Source material:
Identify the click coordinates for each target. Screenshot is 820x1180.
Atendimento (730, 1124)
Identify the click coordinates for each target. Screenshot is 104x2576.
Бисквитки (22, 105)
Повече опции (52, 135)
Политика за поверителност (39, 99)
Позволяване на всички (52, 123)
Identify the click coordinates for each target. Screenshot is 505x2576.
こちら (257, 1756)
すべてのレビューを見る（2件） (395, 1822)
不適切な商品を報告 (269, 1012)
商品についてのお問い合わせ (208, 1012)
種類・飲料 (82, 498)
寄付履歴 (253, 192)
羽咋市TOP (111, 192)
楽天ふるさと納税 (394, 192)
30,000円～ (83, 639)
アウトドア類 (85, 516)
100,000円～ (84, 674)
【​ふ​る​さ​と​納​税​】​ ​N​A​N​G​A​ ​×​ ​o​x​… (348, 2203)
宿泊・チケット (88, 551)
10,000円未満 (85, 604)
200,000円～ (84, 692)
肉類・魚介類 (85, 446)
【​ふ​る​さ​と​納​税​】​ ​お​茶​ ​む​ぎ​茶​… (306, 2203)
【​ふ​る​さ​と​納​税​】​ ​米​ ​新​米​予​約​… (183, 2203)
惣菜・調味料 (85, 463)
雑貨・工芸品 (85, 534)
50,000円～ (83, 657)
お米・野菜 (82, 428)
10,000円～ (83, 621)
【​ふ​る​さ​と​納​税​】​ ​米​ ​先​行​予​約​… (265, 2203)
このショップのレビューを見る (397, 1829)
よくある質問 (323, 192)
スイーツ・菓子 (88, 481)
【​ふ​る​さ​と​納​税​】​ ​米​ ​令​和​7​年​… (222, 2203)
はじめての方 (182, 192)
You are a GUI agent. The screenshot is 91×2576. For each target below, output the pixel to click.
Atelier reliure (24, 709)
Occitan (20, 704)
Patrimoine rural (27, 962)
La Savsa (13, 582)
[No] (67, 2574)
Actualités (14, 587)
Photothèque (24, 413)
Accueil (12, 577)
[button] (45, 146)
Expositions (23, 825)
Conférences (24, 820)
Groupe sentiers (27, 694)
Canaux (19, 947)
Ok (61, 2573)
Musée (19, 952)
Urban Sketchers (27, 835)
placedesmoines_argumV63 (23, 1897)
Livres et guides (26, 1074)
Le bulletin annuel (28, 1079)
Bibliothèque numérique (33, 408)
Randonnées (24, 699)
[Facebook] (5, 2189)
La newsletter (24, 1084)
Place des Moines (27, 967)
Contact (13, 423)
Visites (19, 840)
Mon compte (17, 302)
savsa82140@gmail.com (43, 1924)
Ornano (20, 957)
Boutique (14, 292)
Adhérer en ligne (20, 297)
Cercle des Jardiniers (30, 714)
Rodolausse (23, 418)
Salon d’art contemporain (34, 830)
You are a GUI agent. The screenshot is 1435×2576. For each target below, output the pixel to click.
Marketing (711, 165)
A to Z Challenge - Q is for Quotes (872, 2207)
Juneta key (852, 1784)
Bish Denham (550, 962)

What the task asks: Repeat each entry above exactly as it appears.

Result for this exercise:
Identify the click coordinates for each target. Screenshot is 820x1180.
Atendimento (730, 1124)
Identify the click coordinates for each target. Screenshot is 104x2576.
Бисквитки (22, 105)
Повече опции (52, 135)
Политика за поверителност (39, 99)
Позволяване на всички (52, 123)
Identify the click coordinates for each target. Screenshot is 505x2576.
こちら (257, 1756)
すべてのレビューを見る（2件） (395, 1822)
不適切な商品を報告 (269, 1012)
商品についてのお問い合わせ (208, 1012)
種類・飲料 (82, 498)
寄付履歴 (253, 192)
羽咋市TOP (111, 192)
楽天ふるさと納税 (394, 192)
30,000円～ (83, 639)
アウトドア類 (85, 516)
100,000円～ (84, 674)
【​ふ​る​さ​と​納​税​】​ ​N​A​N​G​A​ ​×​ ​o​x​… (348, 2203)
宿泊・チケット (88, 551)
10,000円未満 (85, 604)
200,000円～ (84, 692)
肉類・魚介類 (85, 446)
【​ふ​る​さ​と​納​税​】​ ​お​茶​ ​む​ぎ​茶​… (306, 2203)
【​ふ​る​さ​と​納​税​】​ ​米​ ​新​米​予​約​… (183, 2203)
惣菜・調味料 (85, 463)
雑貨・工芸品 (85, 534)
50,000円～ (83, 657)
お米・野菜 (82, 428)
10,000円～ (83, 621)
【​ふ​る​さ​と​納​税​】​ ​米​ ​先​行​予​約​… (265, 2203)
このショップのレビューを見る (397, 1829)
よくある質問 (323, 192)
スイーツ・菓子 (88, 481)
【​ふ​る​さ​と​納​税​】​ ​米​ ​令​和​7​年​… (222, 2203)
はじめての方 (182, 192)
You are a GUI agent. The screenshot is 91×2576. For each target below, output the pixel to click.
Atelier reliure (24, 709)
Occitan (20, 704)
Patrimoine rural (27, 962)
La Savsa (13, 582)
[No] (67, 2574)
Actualités (14, 587)
Photothèque (24, 413)
Accueil (12, 577)
[button] (45, 146)
Expositions (23, 825)
Conférences (24, 820)
Groupe sentiers (27, 694)
Canaux (19, 947)
Ok (61, 2573)
Musée (19, 952)
Urban Sketchers (27, 835)
placedesmoines_argumV63 (23, 1897)
Livres et guides (26, 1074)
Le bulletin annuel (28, 1079)
Bibliothèque numérique (33, 408)
Randonnées (24, 699)
[Facebook] (5, 2189)
La newsletter (24, 1084)
Place des Moines (27, 967)
Contact (13, 423)
Visites (19, 840)
Mon compte (17, 302)
savsa82140@gmail.com (43, 1924)
Ornano (20, 957)
Boutique (14, 292)
Adhérer en ligne (20, 297)
Cercle des Jardiniers (30, 714)
Rodolausse (23, 418)
Salon d’art contemporain (34, 830)
You are a GUI agent. The screenshot is 1435×2576. For each target below, output the pixel to click.
Marketing (711, 165)
A to Z Challenge - Q is for Quotes (872, 2207)
Juneta key (852, 1784)
Bish Denham (550, 962)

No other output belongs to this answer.